During a week devoted to educating the nation about drone safety, The University of Texas at El Paso’s unmanned aerial systems (UAS) program marks its ascent in national stature with a new distinction from the Federal Aviation Administration (FAA).
The drone program at UTEP’s NASA MIRO Center for Space Exploration and Technology Research (cSETR) enters the FAA’s inaugural National Drone Safety Awareness Week — which takes place Nov. 4-10, 2019 — with a newly acquired Part 107.39 waiver.
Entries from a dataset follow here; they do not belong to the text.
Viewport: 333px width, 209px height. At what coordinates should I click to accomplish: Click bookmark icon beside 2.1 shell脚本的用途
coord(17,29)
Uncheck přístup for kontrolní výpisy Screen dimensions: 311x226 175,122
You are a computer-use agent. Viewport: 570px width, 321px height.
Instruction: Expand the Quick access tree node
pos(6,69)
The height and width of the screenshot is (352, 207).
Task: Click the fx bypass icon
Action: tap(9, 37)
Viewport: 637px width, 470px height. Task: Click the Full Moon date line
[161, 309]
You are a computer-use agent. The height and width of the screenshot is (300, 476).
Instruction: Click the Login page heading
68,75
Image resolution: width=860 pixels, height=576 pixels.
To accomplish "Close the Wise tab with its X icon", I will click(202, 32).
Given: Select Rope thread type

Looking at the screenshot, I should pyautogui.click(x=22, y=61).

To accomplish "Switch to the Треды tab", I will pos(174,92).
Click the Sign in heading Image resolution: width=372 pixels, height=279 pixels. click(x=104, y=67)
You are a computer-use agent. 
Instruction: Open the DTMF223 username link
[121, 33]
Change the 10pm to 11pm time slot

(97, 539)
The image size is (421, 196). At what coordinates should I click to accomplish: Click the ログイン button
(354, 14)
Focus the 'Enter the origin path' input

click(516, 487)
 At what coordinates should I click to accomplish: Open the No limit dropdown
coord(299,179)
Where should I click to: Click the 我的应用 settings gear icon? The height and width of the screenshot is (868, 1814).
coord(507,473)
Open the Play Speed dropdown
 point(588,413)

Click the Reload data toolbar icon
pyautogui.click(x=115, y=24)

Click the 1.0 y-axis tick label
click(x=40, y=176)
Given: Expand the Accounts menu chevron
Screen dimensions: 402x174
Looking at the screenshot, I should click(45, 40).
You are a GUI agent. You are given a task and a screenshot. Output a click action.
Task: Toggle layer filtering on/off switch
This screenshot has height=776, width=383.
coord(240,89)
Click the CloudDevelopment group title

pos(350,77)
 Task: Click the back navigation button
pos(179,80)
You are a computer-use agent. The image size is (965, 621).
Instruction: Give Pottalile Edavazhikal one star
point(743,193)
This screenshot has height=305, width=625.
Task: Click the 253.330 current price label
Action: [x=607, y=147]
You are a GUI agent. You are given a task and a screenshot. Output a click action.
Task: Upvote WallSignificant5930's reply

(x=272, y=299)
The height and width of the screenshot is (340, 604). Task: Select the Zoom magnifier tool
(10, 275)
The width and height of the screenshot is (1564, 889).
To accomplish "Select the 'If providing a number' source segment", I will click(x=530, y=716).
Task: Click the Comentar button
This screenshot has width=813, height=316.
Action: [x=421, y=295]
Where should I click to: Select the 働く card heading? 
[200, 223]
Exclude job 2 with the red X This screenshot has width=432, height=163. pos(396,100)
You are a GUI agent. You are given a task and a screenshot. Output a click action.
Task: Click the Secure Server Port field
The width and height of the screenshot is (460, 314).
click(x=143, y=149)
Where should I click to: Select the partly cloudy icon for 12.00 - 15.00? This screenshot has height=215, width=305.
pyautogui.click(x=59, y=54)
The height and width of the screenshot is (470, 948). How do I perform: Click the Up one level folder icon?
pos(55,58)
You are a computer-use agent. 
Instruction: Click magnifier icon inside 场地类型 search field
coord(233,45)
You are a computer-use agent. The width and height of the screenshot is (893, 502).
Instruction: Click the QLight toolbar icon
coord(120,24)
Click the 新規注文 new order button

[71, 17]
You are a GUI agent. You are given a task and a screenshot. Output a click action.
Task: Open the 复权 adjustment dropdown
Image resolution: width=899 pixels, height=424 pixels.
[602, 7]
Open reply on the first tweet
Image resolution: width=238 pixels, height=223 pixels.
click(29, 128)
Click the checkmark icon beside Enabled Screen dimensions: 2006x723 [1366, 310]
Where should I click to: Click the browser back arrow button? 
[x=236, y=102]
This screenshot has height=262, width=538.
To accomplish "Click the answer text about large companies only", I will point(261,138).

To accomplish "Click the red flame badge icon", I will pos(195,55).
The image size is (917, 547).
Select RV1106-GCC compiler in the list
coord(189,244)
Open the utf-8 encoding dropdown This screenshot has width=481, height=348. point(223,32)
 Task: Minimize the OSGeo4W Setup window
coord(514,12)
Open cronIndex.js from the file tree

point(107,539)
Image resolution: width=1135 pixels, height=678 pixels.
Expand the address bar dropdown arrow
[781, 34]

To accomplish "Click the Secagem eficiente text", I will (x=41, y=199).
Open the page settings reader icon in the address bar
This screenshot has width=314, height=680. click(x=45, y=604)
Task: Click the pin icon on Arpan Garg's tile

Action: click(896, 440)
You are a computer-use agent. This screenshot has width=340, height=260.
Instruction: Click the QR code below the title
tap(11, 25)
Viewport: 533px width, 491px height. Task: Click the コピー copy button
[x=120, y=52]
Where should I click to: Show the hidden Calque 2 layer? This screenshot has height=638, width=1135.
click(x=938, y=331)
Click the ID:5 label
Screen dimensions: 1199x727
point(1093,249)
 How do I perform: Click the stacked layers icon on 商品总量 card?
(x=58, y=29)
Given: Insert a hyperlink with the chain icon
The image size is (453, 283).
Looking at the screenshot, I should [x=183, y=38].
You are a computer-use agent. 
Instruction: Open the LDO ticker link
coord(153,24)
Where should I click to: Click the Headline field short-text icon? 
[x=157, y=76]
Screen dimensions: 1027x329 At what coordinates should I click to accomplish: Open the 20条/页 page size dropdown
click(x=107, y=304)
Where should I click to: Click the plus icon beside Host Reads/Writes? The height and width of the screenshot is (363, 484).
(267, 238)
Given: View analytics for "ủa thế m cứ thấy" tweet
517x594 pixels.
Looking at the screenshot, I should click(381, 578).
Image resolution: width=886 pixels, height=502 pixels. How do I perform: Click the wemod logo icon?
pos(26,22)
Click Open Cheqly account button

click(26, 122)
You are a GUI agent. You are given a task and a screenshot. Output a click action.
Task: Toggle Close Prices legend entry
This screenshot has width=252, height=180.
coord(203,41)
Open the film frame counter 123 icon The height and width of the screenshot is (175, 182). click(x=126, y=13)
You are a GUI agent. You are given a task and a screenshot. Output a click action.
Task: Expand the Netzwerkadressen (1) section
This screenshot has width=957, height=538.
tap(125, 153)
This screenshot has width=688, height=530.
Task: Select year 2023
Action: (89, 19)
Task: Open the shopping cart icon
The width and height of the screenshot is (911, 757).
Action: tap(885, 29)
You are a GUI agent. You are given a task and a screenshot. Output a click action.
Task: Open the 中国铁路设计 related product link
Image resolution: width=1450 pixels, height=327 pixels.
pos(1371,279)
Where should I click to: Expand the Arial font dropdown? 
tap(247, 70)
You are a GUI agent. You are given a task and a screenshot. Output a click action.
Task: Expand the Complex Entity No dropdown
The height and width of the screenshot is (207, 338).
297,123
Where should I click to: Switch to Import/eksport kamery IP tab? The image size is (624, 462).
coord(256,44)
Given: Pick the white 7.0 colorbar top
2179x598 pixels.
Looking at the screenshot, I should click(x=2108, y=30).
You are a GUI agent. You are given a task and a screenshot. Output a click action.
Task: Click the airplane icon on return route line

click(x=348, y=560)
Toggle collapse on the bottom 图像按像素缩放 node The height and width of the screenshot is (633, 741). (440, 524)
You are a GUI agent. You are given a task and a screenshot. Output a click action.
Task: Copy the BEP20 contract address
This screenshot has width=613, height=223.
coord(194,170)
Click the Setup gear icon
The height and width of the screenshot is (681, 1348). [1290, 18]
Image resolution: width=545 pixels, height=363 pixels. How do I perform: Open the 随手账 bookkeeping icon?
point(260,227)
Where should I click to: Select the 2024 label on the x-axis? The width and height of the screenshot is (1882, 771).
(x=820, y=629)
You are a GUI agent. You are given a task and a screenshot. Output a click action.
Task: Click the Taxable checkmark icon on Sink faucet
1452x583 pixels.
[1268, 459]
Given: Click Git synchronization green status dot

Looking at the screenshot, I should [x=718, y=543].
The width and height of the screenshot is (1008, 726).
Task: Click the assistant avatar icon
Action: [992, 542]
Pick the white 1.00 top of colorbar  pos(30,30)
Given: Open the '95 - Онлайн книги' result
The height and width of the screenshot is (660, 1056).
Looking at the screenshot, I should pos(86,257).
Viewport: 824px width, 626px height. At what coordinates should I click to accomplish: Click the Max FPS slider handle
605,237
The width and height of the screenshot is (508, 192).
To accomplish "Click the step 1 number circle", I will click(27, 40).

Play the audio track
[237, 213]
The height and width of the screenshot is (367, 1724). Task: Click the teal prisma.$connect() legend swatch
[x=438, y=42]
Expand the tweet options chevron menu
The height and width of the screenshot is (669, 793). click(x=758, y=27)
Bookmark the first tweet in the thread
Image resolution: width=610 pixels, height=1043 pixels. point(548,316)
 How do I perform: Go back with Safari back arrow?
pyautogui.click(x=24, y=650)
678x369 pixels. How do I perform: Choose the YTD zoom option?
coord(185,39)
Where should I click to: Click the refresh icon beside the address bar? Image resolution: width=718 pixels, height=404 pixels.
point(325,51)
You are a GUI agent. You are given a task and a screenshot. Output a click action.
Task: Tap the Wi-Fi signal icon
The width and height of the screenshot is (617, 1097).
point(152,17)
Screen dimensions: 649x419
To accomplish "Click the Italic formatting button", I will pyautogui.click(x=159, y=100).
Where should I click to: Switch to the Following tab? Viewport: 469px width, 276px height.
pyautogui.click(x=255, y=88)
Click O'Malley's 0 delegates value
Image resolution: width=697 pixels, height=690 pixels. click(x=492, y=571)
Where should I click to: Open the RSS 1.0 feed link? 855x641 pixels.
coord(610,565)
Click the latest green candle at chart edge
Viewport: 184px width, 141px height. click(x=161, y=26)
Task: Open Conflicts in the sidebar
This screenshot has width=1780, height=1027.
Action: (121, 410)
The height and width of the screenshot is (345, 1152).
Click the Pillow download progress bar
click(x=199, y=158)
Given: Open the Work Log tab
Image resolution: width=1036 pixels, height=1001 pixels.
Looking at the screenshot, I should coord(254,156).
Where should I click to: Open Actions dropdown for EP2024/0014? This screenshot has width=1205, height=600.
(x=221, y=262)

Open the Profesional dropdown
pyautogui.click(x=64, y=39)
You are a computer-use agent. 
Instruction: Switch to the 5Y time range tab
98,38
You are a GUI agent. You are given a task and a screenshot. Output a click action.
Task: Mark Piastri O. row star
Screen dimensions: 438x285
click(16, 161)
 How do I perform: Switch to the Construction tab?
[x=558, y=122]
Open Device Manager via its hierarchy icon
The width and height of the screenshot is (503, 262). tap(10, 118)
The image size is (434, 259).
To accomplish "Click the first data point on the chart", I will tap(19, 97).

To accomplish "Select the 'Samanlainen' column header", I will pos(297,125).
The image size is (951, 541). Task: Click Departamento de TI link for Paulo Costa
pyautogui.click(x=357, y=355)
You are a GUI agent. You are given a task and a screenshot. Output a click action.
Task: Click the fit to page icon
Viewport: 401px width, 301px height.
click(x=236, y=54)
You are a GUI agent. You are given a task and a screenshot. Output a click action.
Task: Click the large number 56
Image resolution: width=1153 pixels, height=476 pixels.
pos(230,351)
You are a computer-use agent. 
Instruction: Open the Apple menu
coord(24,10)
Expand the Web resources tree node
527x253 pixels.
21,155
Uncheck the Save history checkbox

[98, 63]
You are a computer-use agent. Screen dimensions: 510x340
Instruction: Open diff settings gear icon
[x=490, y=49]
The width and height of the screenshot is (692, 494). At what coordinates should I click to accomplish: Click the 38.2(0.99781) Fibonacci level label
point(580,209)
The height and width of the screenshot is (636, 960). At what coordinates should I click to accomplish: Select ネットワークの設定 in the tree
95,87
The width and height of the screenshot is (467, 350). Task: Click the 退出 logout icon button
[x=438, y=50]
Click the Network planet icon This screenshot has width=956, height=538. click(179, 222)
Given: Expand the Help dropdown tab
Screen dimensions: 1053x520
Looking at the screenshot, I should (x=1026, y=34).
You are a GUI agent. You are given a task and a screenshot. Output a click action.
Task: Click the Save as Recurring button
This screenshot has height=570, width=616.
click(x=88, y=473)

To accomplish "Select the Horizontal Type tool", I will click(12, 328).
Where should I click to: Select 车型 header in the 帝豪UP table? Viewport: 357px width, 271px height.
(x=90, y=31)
UTEP is the first university in Texas to receive this designation, which eases restrictions in research flights conducted by cSETR.
The only other U.S. university systems to possess this waiver are Stanford University and the Regents of the University of California.
To mark National Drone Safety Awareness Week, UTEP will engage in public outreach with the City of El Paso and El Paso International Airport to improve safety by educating the public, area businesses and area schools on the federal regulations that dictate where drone users can legally fly throughout the El Paso area.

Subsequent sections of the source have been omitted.